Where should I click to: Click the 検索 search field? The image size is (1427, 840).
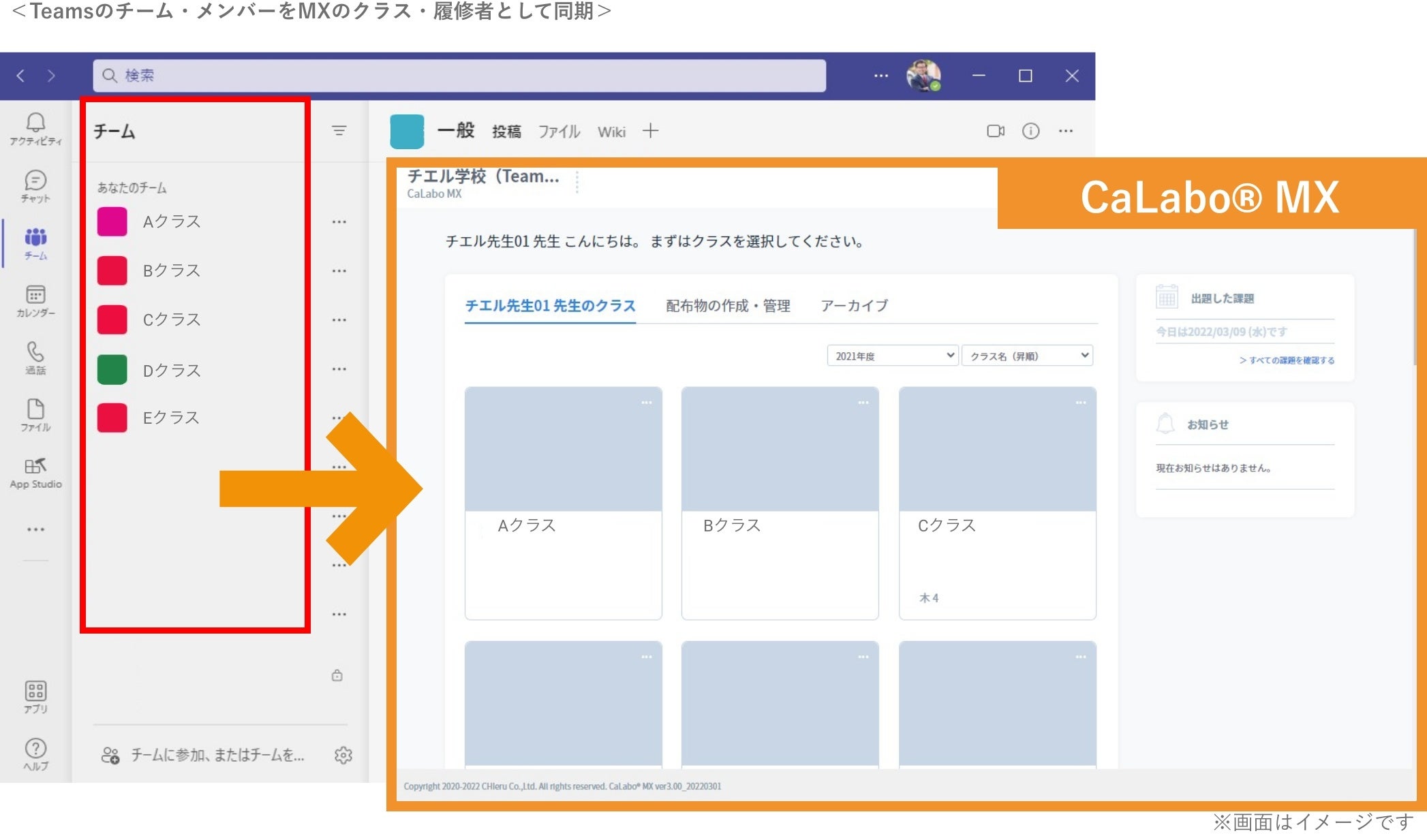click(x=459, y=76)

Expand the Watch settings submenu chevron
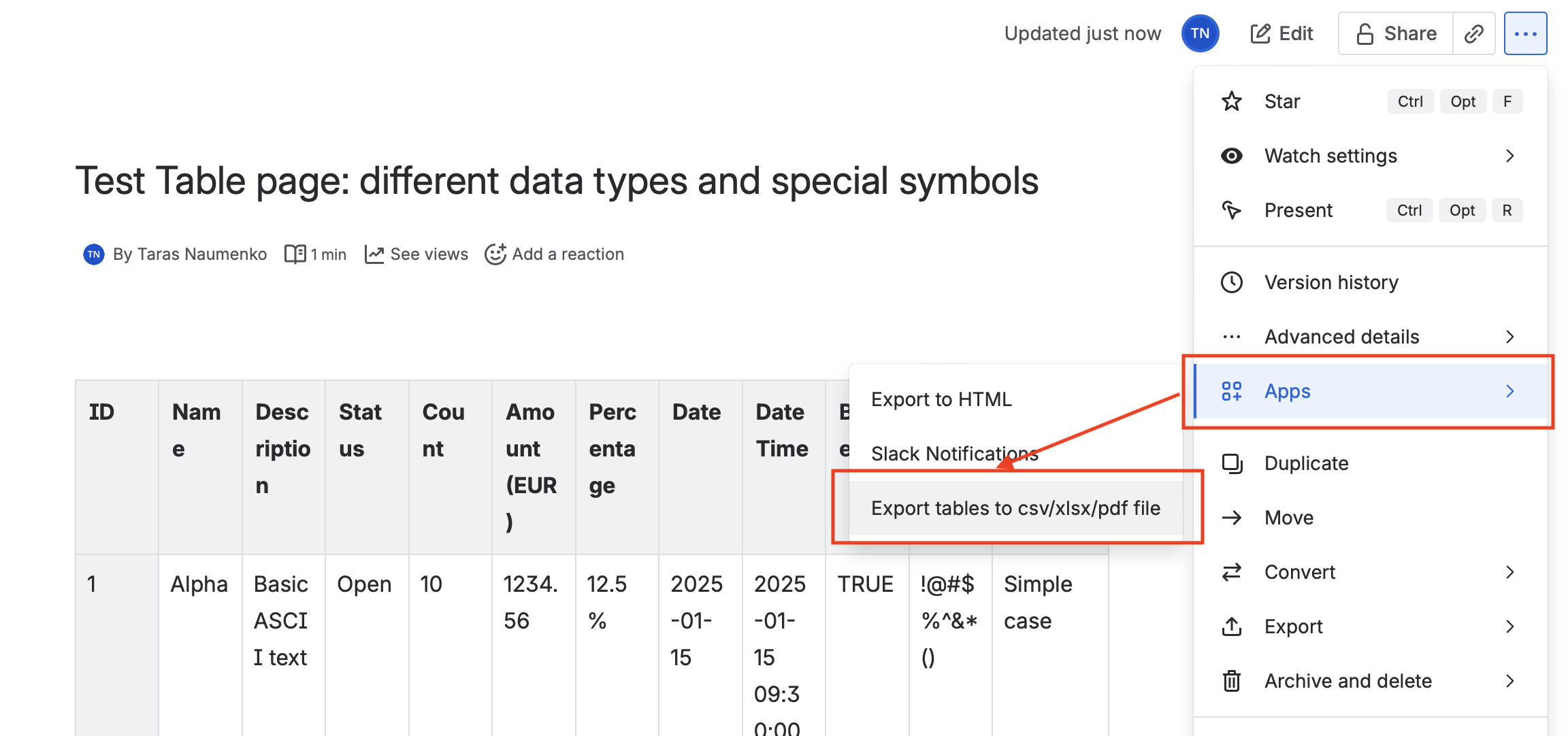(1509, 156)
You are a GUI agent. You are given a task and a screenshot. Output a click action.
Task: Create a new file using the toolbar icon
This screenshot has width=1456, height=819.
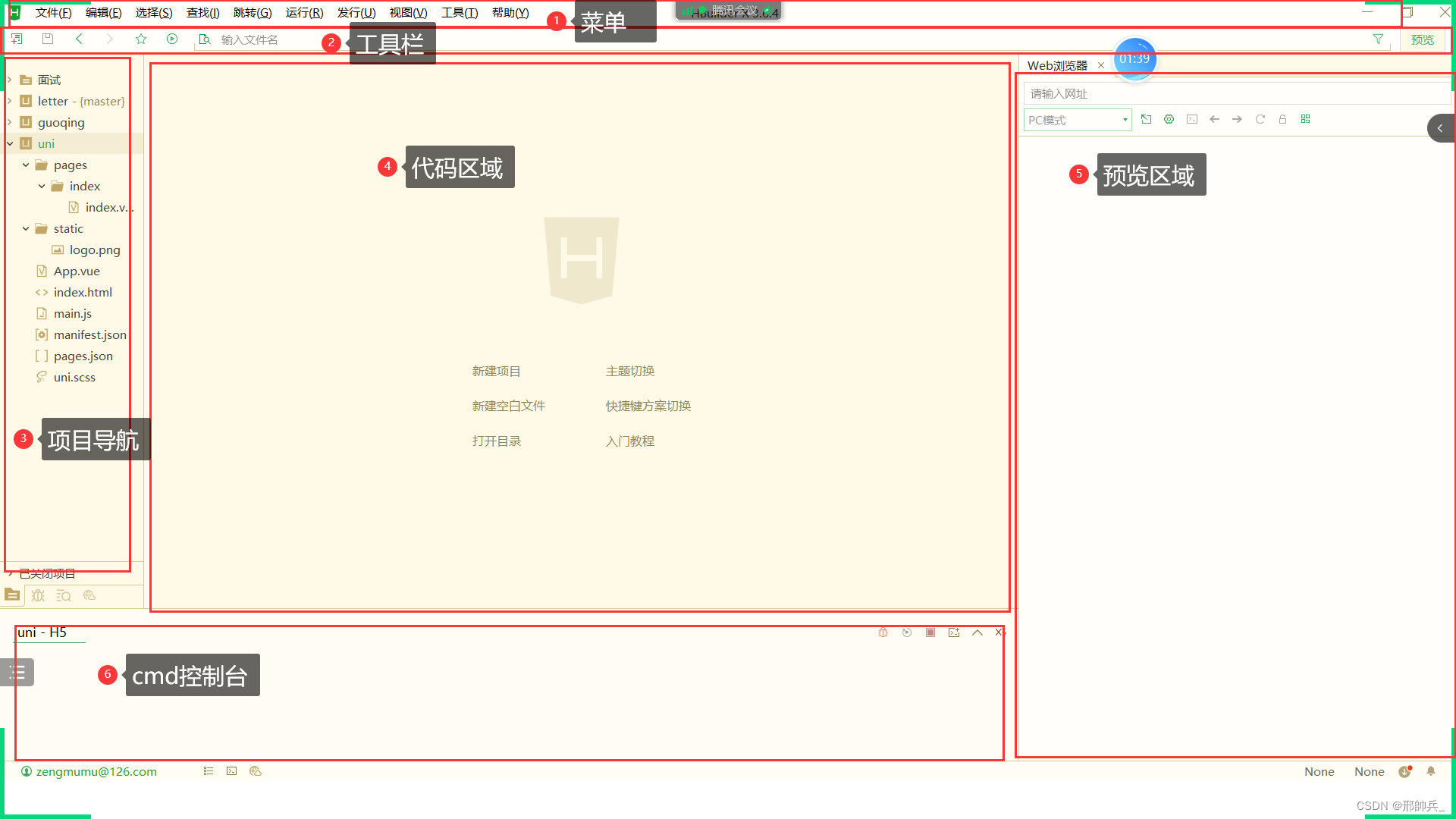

==

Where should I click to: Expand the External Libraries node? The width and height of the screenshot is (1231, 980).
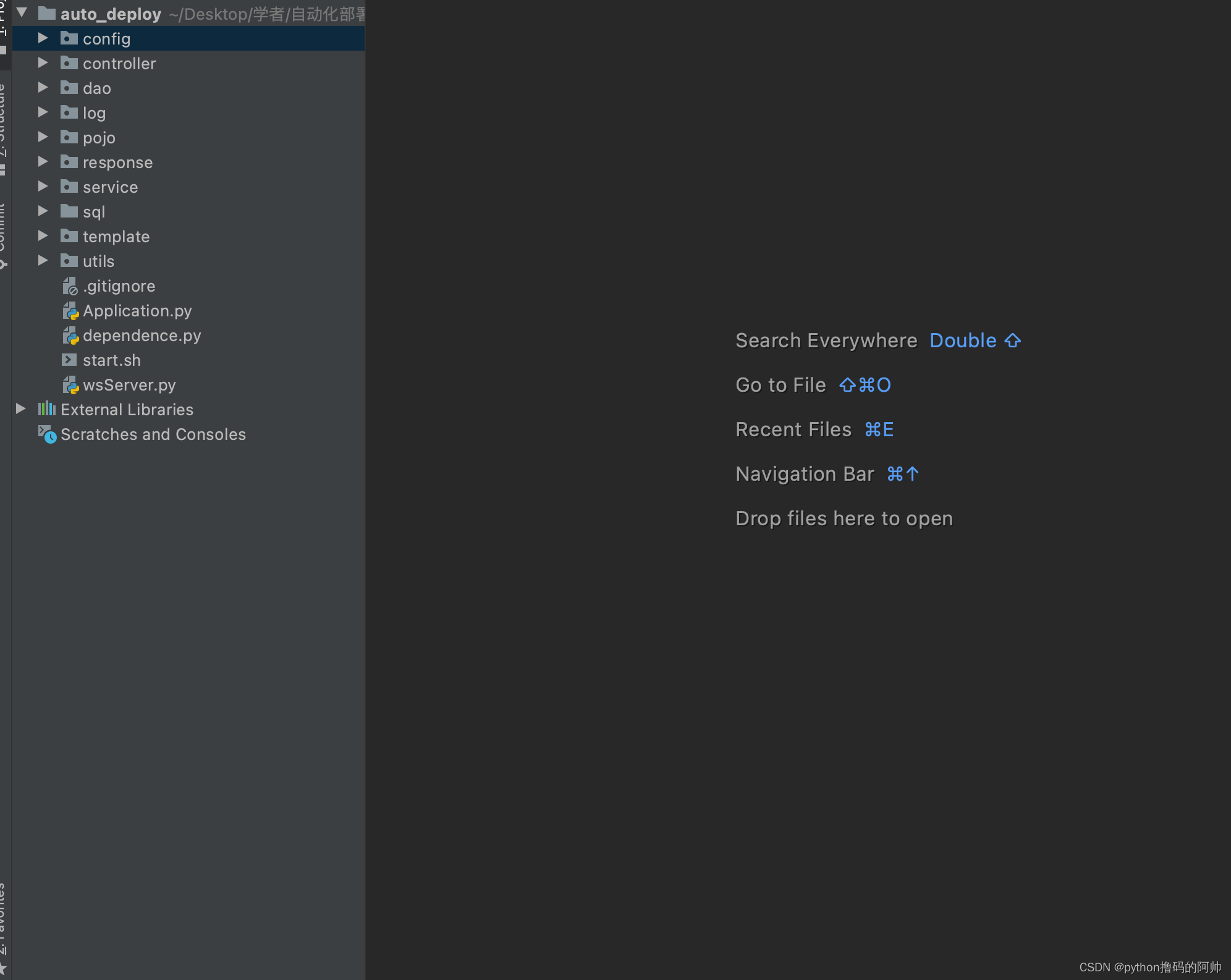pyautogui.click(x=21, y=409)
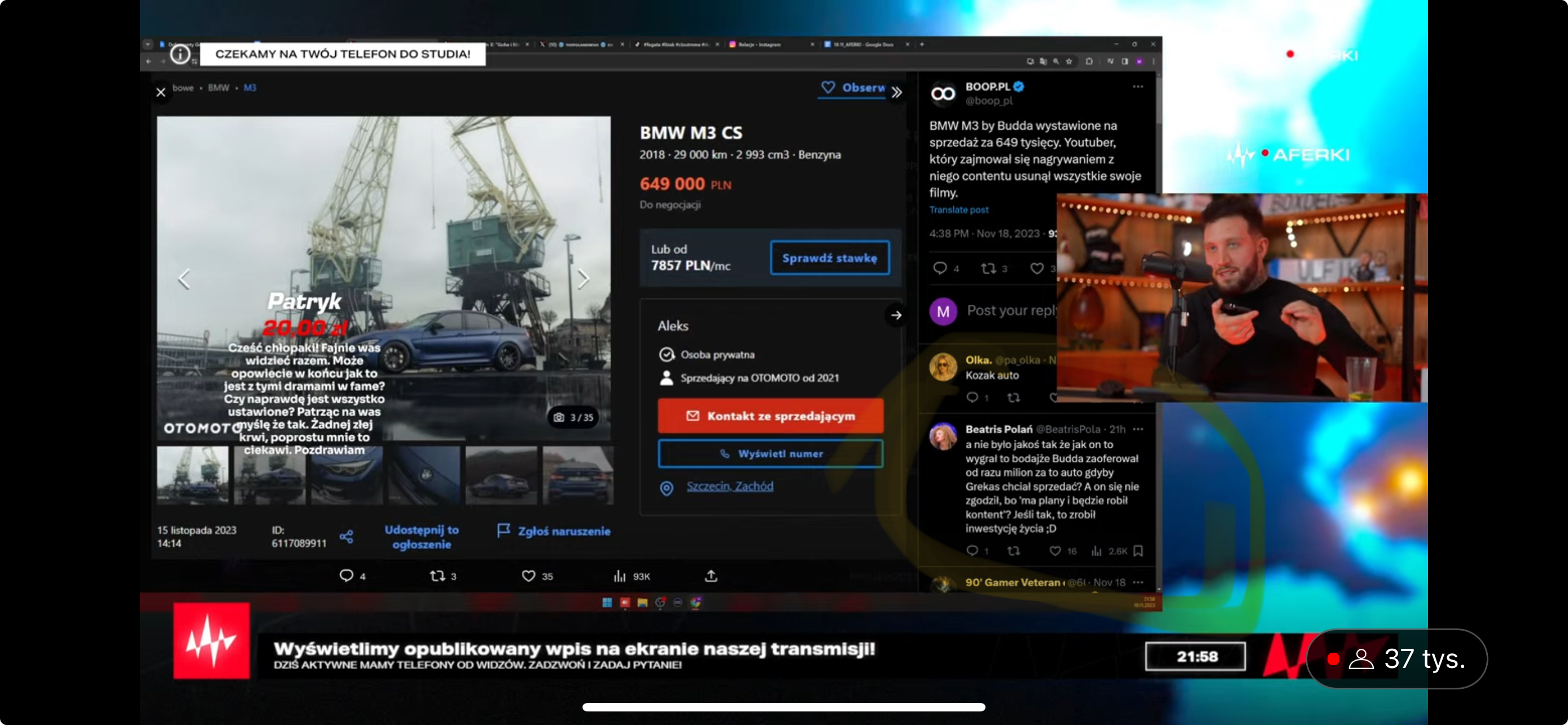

---

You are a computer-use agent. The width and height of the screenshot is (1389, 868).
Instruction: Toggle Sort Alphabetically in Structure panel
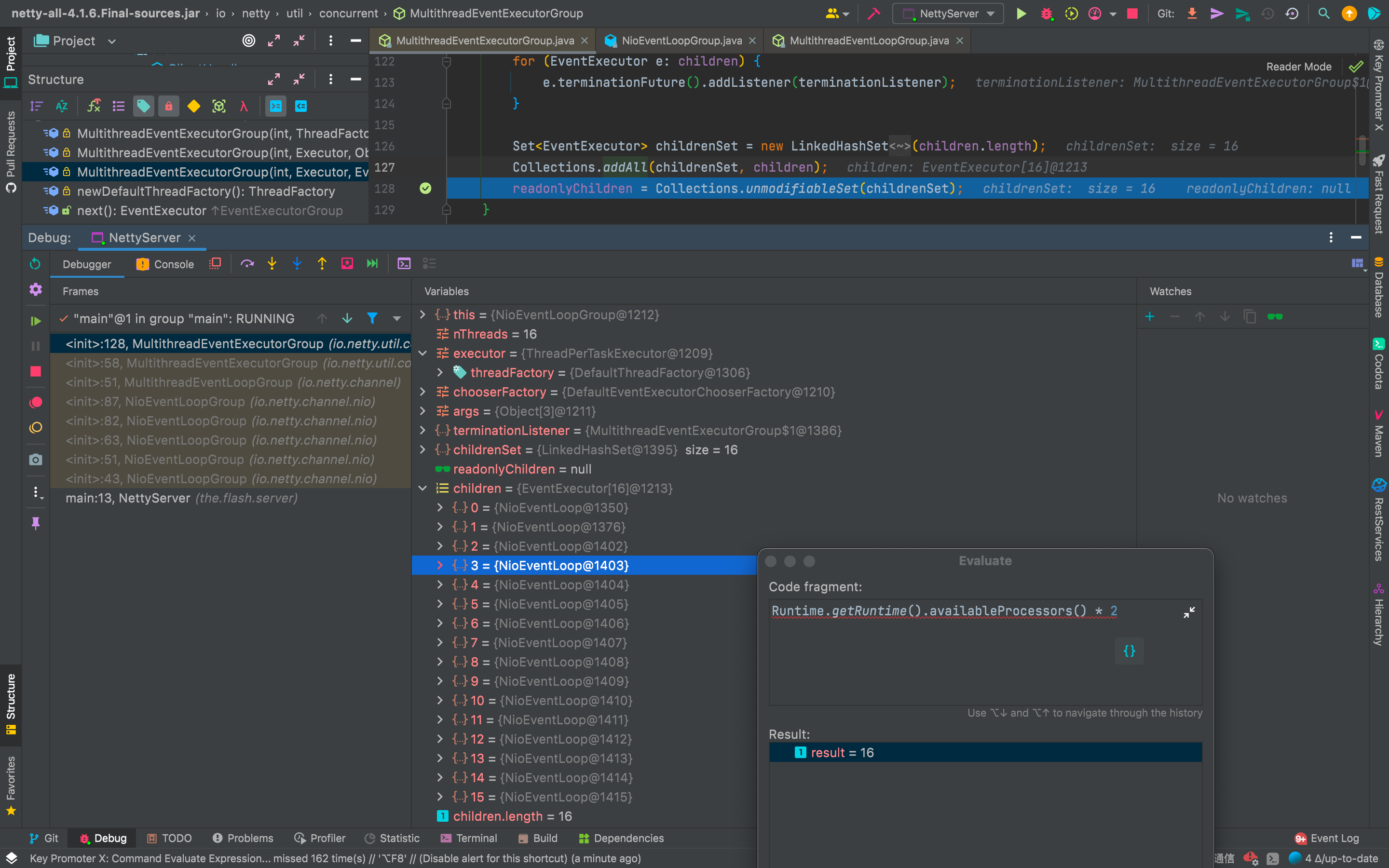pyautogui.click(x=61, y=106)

» What is required: Each line from the one that contains "Where should I click to: Click" down to the one that contains "This screenshot has width=1456, height=819." is to be returned exactly as it stands above, both ends included, with pictures removed.

» Answer section:
Where should I click to: Click the 検索 search field? The image size is (1427, 840).
click(x=459, y=76)

Expand the Watch settings submenu chevron
(1509, 156)
You are a GUI agent. You are given a task and a screenshot. Output a click action.
Task: Create a new file using the toolbar icon
This screenshot has width=1456, height=819.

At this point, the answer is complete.